- Opening Delimiter -

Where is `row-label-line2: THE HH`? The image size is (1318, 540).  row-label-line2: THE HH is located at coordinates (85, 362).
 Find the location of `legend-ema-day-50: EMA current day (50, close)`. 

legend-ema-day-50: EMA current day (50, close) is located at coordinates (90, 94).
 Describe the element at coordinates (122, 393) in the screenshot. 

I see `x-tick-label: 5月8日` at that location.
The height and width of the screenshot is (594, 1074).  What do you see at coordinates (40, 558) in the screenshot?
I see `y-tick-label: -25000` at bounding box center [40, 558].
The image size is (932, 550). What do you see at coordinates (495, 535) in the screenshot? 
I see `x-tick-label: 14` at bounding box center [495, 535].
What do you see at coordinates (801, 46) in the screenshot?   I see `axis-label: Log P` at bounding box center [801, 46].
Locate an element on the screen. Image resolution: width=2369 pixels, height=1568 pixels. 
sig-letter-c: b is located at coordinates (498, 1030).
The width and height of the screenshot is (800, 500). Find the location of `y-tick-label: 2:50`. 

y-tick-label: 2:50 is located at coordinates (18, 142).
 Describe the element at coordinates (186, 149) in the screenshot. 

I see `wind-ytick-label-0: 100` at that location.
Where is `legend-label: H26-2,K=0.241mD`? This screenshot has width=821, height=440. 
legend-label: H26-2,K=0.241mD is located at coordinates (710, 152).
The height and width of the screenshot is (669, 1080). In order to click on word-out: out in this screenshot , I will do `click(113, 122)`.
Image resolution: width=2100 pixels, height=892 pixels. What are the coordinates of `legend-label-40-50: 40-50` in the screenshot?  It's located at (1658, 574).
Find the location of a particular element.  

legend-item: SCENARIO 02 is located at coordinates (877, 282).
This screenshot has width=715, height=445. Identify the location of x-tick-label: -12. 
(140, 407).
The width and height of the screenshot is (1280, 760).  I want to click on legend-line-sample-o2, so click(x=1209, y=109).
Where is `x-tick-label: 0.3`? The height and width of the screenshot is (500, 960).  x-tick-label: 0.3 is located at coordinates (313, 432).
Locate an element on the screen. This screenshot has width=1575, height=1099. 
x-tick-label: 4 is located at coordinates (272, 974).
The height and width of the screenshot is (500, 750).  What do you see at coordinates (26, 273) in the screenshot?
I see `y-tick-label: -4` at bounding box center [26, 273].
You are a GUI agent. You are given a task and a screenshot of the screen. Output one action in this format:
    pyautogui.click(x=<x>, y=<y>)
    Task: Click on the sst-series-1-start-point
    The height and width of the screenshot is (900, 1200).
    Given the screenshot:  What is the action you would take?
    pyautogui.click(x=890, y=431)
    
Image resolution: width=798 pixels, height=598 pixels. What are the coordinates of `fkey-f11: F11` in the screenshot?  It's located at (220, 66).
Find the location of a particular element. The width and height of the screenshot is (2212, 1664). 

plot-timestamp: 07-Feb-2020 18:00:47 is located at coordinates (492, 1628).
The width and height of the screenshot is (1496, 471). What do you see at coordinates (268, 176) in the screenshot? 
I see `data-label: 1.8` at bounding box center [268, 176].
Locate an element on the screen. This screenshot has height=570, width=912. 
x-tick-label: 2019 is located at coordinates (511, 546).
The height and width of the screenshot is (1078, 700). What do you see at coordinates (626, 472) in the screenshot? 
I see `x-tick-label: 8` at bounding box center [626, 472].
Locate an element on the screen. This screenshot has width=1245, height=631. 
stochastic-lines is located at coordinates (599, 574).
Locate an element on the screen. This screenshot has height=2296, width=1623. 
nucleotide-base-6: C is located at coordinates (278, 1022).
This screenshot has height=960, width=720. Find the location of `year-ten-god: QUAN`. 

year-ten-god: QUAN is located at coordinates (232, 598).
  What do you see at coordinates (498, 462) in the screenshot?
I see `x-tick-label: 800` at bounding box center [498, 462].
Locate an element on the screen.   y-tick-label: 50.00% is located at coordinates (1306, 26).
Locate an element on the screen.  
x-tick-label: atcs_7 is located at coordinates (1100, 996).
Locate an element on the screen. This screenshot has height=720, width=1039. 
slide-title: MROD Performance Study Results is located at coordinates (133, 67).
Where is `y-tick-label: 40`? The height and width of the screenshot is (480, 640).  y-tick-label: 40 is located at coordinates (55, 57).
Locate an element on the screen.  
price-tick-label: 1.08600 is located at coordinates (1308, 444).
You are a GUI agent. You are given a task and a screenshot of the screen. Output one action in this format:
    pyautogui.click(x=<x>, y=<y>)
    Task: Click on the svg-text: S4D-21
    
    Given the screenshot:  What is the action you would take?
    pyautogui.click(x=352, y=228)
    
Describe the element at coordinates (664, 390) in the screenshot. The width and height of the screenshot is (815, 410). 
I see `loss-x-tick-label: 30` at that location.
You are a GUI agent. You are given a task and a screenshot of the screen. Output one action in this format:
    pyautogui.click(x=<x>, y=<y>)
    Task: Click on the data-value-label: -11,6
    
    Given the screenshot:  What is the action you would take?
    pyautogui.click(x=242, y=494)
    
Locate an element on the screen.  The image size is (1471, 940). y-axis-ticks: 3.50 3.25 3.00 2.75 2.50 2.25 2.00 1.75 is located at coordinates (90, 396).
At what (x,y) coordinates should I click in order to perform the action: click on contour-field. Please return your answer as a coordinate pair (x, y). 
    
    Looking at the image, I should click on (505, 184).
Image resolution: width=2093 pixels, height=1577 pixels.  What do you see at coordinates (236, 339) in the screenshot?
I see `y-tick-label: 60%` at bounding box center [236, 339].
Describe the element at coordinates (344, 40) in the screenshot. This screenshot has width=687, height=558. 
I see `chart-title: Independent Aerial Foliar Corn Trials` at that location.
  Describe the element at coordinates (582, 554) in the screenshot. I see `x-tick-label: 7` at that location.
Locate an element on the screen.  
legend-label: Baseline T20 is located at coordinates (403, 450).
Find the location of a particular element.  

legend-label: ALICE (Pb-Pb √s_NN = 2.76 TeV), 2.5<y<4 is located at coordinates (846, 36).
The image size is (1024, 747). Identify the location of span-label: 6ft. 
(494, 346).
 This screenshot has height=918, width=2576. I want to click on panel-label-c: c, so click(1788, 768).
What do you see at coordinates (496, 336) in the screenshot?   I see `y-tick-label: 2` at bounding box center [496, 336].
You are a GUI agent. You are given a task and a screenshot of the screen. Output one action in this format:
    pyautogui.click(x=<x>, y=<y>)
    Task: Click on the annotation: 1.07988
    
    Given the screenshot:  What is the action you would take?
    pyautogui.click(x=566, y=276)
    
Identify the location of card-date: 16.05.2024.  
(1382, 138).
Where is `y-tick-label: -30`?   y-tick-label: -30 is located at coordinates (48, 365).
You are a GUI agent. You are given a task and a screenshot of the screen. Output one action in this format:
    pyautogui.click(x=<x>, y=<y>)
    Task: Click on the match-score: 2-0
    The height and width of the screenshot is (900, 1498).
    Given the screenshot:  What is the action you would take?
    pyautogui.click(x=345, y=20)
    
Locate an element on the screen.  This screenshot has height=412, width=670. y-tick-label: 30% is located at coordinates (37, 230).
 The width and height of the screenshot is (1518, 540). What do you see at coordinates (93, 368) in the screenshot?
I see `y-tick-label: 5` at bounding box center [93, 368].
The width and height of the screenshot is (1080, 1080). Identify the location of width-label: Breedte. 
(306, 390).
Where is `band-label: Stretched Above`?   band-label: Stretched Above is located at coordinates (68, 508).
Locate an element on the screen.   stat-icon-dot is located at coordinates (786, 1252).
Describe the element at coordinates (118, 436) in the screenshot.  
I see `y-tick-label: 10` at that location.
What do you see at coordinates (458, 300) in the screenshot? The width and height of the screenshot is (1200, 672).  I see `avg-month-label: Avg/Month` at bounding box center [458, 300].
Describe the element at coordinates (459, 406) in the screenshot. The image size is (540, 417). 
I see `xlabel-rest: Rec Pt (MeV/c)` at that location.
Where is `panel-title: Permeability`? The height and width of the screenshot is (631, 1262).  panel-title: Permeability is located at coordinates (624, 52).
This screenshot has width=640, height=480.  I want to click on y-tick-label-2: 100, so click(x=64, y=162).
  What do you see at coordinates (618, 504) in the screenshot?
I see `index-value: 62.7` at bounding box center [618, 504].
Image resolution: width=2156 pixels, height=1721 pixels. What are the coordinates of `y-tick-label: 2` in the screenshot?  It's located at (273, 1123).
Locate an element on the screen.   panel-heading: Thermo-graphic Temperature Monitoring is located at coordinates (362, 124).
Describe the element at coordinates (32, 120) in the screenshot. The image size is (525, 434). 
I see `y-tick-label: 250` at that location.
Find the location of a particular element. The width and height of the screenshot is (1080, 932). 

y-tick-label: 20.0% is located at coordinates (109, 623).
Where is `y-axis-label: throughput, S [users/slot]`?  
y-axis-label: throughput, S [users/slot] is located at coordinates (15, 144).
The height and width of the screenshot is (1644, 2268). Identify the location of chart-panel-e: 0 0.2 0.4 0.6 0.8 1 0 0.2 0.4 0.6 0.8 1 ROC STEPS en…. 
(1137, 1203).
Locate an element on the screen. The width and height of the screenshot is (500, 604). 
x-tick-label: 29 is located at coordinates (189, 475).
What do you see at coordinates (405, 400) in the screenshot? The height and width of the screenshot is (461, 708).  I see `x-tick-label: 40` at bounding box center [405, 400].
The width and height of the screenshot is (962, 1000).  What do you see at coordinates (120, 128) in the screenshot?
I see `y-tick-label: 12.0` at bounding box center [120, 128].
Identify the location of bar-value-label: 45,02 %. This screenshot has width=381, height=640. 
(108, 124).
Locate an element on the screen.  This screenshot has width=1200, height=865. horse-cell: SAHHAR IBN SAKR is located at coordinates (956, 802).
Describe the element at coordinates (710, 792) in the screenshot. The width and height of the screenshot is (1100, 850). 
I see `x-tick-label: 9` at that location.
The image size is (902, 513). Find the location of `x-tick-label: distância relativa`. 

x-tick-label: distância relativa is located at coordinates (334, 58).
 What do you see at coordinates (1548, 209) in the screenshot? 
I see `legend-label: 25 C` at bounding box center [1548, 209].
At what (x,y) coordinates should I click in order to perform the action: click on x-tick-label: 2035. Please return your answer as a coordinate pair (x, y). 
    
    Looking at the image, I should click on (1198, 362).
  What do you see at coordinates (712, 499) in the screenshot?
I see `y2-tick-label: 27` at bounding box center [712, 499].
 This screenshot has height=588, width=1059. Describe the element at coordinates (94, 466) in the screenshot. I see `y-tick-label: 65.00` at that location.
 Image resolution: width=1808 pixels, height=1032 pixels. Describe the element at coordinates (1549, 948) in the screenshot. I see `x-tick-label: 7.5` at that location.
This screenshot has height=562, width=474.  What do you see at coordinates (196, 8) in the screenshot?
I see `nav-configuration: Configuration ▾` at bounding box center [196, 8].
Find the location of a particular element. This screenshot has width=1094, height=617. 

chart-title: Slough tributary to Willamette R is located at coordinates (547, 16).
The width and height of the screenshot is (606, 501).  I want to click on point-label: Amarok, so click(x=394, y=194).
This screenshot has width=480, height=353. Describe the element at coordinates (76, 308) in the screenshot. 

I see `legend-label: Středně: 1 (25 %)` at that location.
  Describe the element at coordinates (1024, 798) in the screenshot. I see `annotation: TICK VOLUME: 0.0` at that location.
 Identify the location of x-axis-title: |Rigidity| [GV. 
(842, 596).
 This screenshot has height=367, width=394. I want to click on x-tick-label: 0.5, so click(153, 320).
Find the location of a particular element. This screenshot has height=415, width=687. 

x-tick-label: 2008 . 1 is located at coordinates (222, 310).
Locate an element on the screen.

- Closing Delimiter -

* **Directive**:
Copy out every line of the items, unchanged, from the one containing "This screenshot has width=715, height=445." down to the one containing "center [26, 273].", including both of those lines.

* **Written response**:
This screenshot has width=715, height=445. Identify the location of x-tick-label: -12. 
(140, 407).
The width and height of the screenshot is (1280, 760).  I want to click on legend-line-sample-o2, so click(x=1209, y=109).
Where is `x-tick-label: 0.3`? The height and width of the screenshot is (500, 960).  x-tick-label: 0.3 is located at coordinates (313, 432).
Locate an element on the screen. This screenshot has width=1575, height=1099. 
x-tick-label: 4 is located at coordinates (272, 974).
The height and width of the screenshot is (500, 750).  What do you see at coordinates (26, 273) in the screenshot?
I see `y-tick-label: -4` at bounding box center [26, 273].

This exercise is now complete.